*Task to carry out*: Continue the passage defending bikes and cyclists from where it stops.

Let me say now what you are about to read is an unabashed defence of the humble bike. In fact not just the bike, but cyclists too.

National treasure Bradley Wiggins and his coach mown down by cars within the space of the same few hours. Both of them hospitalised – one escapes with broken ribs, the other is more seriously injured, with bleeding on the brain. How much worse could it have been?

I write this because, over the last year, the number of cyclists on British roads has barely changed, while the number getting injured has soared by 16 per cent.

There but for the grace of god go any of us who ever take to two wheels to get around.

I have been riding a bike ever since I could walk. I had a BMX when I was a kid. I still have a mountain bike, although it seldom now gets used. I’ve gone down the lycra path too – every now and then get a couple hours to myself and attempt to recreate my very own Tour de France in the hills outside London.

But pretty much every day for the last two decades I have ridden to work on a very dull granddad bike with mudguards and a pannier rack and incredibly unfashionable, but very wide and stable, handlebars. This bike is about as safe as a bike could possibly get.

I wanted it like this because I have to ride along some of the most congested and dangerous commuter roads in the country. The Old Kent Road during rush hour – the main artery from central London to the motorways that link to continental Europe – is not for the fainthearted.

Now, don’t get me wrong. Car, van, and lorry drivers are much more accommodating of us cyclists than they used to be. These days they are much more likely to give bikes space, or not bother trying to recklessly overtake on narrow roads. But there are still idiots who think that bikes have no right to take up a whole lane. And there are still far too many drivers who simply “don’t see bikes”.

Dataset items
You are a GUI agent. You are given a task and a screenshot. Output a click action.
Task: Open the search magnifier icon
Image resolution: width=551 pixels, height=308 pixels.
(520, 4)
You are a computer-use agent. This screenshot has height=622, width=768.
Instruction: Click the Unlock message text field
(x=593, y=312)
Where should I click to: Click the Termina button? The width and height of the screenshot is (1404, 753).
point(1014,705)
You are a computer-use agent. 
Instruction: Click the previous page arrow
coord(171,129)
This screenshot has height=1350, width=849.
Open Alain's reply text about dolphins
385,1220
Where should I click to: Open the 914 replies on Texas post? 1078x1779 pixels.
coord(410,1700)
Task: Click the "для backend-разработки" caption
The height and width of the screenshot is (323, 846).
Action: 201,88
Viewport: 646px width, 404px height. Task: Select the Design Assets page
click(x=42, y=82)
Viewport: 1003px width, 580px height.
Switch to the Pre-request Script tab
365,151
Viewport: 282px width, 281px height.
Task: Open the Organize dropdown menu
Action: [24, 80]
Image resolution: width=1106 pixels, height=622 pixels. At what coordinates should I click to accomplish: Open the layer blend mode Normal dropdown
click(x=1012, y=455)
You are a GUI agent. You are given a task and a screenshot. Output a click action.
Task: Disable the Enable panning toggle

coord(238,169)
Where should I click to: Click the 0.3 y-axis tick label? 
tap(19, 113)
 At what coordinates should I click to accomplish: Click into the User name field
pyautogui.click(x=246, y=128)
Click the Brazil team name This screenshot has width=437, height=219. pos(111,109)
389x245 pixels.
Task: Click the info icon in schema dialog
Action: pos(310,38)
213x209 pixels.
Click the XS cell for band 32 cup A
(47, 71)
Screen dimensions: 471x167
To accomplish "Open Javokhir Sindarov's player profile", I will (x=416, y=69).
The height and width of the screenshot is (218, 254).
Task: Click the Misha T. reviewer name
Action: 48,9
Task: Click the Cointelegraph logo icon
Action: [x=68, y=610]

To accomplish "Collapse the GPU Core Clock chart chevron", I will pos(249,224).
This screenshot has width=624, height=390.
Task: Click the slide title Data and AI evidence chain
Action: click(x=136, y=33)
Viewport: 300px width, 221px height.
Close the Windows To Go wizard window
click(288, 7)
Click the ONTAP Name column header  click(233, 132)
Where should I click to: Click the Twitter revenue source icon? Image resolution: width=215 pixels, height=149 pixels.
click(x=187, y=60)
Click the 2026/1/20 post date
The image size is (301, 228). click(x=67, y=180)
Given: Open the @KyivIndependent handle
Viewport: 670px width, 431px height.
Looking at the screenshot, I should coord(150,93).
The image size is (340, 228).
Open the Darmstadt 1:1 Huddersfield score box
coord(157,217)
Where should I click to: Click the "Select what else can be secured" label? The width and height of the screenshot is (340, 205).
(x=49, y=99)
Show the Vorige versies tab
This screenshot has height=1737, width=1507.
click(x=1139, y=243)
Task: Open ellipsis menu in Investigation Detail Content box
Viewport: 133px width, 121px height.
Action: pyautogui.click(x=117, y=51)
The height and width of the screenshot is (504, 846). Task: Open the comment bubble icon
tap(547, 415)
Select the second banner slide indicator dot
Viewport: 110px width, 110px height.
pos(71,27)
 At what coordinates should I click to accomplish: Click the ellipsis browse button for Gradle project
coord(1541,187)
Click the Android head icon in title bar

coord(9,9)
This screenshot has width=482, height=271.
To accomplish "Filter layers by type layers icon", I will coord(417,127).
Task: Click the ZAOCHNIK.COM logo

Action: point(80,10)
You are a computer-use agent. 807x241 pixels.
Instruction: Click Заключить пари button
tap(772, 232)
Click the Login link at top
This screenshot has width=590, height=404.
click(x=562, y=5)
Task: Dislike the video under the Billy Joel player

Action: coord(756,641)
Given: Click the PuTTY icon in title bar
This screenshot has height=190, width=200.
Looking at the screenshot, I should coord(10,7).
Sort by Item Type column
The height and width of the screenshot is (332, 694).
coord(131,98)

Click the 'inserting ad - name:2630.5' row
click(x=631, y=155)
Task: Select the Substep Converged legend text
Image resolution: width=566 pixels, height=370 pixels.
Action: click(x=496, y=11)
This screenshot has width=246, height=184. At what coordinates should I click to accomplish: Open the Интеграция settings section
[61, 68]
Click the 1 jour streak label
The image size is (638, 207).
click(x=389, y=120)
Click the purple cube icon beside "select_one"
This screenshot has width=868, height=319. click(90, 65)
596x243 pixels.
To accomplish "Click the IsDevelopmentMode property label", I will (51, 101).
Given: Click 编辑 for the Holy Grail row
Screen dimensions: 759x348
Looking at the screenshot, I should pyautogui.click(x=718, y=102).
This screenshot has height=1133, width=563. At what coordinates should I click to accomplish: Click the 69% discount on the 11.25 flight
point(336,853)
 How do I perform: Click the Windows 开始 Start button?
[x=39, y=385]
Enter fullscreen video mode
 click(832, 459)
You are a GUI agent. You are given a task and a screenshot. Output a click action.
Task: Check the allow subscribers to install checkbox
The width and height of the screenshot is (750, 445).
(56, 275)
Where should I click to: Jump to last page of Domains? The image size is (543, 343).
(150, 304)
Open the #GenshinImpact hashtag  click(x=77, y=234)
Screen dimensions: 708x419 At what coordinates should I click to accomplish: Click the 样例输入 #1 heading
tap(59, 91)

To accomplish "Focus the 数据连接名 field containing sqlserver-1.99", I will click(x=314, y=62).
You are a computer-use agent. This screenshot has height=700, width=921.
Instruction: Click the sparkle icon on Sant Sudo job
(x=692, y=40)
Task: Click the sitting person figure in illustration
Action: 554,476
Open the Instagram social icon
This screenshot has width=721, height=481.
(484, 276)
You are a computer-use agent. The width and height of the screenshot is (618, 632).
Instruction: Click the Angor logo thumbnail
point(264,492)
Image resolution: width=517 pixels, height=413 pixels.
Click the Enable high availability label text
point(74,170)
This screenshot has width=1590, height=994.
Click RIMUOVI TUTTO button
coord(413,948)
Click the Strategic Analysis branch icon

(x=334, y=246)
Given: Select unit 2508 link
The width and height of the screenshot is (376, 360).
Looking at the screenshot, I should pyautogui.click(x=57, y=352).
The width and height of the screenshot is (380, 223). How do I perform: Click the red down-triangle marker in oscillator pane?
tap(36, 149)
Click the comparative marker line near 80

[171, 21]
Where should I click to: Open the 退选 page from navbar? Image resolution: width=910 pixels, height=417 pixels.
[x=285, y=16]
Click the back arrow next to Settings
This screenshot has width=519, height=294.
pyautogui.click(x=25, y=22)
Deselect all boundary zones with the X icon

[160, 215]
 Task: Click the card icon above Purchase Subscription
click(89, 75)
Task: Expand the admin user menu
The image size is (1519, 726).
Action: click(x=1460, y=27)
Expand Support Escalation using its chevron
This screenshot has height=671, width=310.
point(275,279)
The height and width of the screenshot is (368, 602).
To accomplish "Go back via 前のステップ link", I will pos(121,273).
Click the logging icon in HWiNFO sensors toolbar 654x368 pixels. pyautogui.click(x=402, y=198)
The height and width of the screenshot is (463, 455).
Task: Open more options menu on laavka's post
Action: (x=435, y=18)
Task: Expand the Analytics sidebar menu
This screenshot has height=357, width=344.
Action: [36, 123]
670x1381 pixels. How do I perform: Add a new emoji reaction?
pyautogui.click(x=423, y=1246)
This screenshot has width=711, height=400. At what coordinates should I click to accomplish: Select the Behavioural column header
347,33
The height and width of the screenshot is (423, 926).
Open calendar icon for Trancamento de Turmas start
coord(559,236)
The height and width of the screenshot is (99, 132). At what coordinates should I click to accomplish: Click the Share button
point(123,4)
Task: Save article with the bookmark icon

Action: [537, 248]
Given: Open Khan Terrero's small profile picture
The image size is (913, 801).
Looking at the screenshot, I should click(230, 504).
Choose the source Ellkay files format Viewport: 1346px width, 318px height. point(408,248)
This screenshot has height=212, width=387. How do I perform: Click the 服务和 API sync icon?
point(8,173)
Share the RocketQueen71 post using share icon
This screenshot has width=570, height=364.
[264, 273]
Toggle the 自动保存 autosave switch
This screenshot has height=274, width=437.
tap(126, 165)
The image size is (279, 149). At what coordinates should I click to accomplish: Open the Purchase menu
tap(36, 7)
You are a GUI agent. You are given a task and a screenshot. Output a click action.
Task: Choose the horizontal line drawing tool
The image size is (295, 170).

*Answer for the task*:
Which is apparently precisely what the woman who knocked into Bradley Wiggins said: “I just didn’t see him.”

This kind of excuse just isn’t good enough. The fact is cyclists are unique amongst road users in having a broader perspective. Why? Well, many of us drive cars too. And all of us at some point or other are pedestrians as well. We understand road use from many angles.

Do cyclists ride often ride aggressively? Yes, of course we do. But that’s for a reason – we have to – because we have to make sure we are seen. And sticking in the middle of the road and getting out first as lights go green is the only way to make sure you are the first thing other road users see. Statistics suggest those most likely to be hit are the tentative, who sit politely in the midst of traffic waiting for the lights to change. Cyclists who disappear in the midst of the throng, who just aren’t seen.

This is why we need to go further than the demands made by British cycling today. They are right in demanding government has to stop pussyfooting around, and put cycling at the heart of our transport policy.

Now government has spent millions on cycle lanes and mirrors and the rest of it – but we need more than that. We need to change the very culture of British roads. Drivers who injure or kill cyclists need to stop being treated with kid gloves, and let off the hook with charges of “careless driving”. They need to be labelled “dangerous drivers”, and taken off the roads.

And we need to start assuming that whenever a bike is in an accident, it is the larger vehicle that is at fault. That goes both ways – if a bike hits a pedestrian, we need to assume it is the bike that caused the smash.

Only then will every road user start to automatically think first about the safety of smaller users. Cars look out for bikes, bikes look out for people.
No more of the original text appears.